__Reading passage__

Early reports to the state's largest newspaper resemble tales from the days of Medicaid transitions in other states. While managed care may be better for accountability measures over the long haul, in state after state, large-scale transitions prove difficult.
On April 4, 2016, Governor Terry Branstad declared Iowa Medicaid’s transition to managed care “smooth,” saying the process, then on Day 3, had gone off without “major disruptions” to patients or providers.
Based on the history in other states, waiting for a month or more before declaring “mission accomplished” may have been wise.
Iowa’s largest newspaper, The Des Moines Register, published an editorial Sunday outlining a list of early run-ins that Medicaid enrollees, family members, or providers have had with contractors. And more may becoming, since the newspaper published an email address for readers to forward stories of their experiences with managed care.
The move to managed care was delayed twice from its original January 1, 2016, start date, after CMS found Iowa was not ready to make the transition. The year ahead of the move has been marked by intense partisan battling over the change, which did not let up even after CMS gave the green light. Among other things, the famed Mayo Clinic across the border in Minnesota declined to reach agreement with the contractors Iowa selected to run manage healthcare.

__Brief 1__
Retype the stretch of the passage on Iowa's Medicaid transition from "Early reports to" through "patients or providers.", matching it character for character.
__Brief 2__
Answer these questions using the passage on Iowa's Medicaid transition.
(a) On what date did Governor Terry Branstad call the transition "smooth"?
(b) Which newspaper published the editorial listing early run-ins with contractors?
(c) What was the original start date for the move to managed care?
__Brief 3__
Write a continuation of the passage on Iowa's Medicaid transition, beginning after its final sentence.

__Given information__

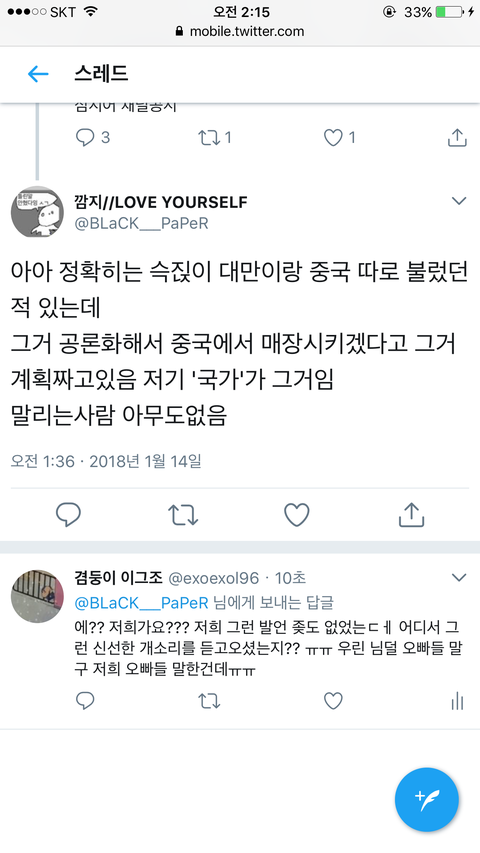Open @BLaCK__PaPeR mention link in reply
This screenshot has width=480, height=853.
[x=141, y=603]
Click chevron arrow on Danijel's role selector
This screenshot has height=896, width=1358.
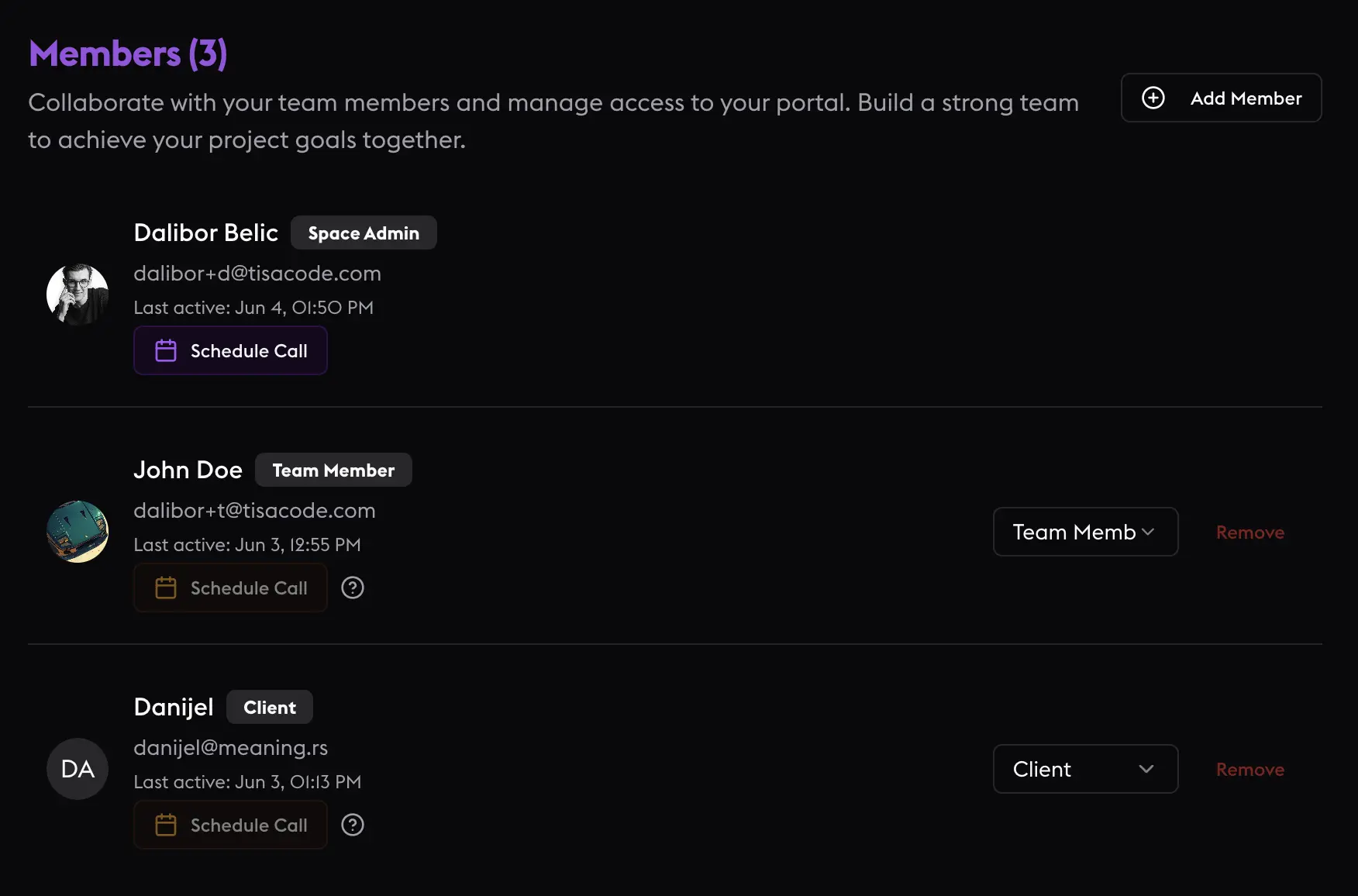1146,769
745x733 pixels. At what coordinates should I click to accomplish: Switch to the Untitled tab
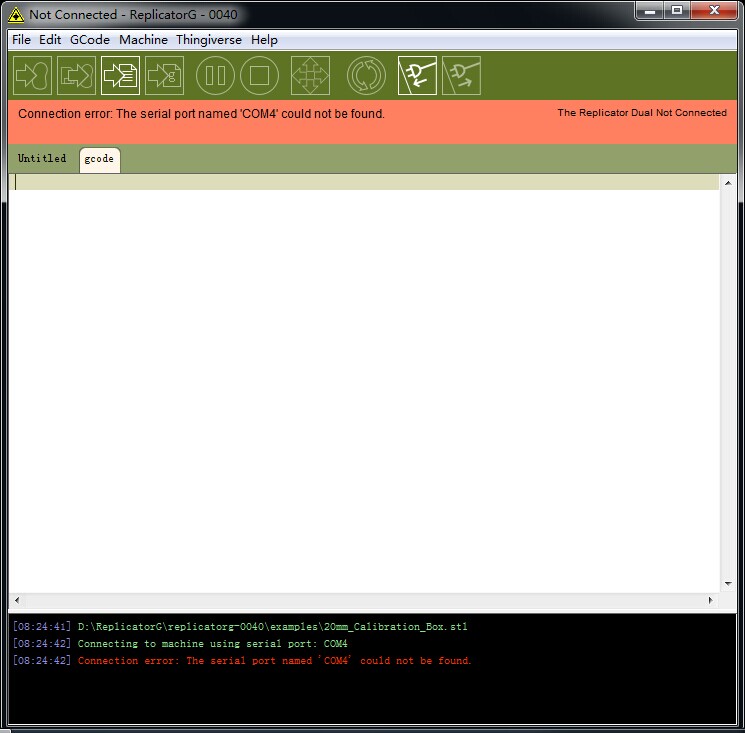pyautogui.click(x=42, y=159)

__Written reply 1__
Early reports to the state's largest newspaper resemble tales from the days of Medicaid transitions in other states. While managed care may be better for accountability measures over the long haul, in state after state, large-scale transitions prove difficult.
On April 4, 2016, Governor Terry Branstad declared Iowa Medicaid’s transition to managed care “smooth,” saying the process, then on Day 3, had gone off without “major disruptions” to patients or providers.

__Written reply 2__
(a) April 4, 2016
(b) The Des Moines Register
(c) January 1, 2016

__Written reply 3__
Stories in Iowa are similar to those in other states that taken a head-first dive into Medicaid managed care. While many states ultimately find things settle down and they see savings, the early going has been rough in Kentucky, Ohio, Illinois, and other places.
In Kentucky, low reimbursements in Medicaid managed care have been blamed for provider shortages in some rural pockets. Early snags during Ohio’s transition left some longtime home health care aides without paychecks for weeks. Some had no choice but to take other jobs, leaving clients they had been with for years without care.
Iowa Medicaid Director Mikki Stier told skeptical lawmakers April 13, 2016, that the state had not seen any widespread system failures across the $4.2 billion program that serves 560,000 clients. But according to the Register editorial, there are plenty of anecdotes:
· A physician’s assistant posted on social media her frustration with a contractor over its requirement to use an out-of-state specialty pharmacy to order a client’s medication for schizophrenia. The client could not figure out how to navigate the system, and the assistant provided samples of medication to cover a gap while she waits more than a week for the prescription to come from Florida.
· A mother who has handled care for her 28-year-old “nonverbal” daughter for a decade said while her guardianship was always acknowledged under the old system, the contractor refused to do so and sent a consent order for her daughter to sign. Except there’s one problem: her daughter can’t legally sign anything.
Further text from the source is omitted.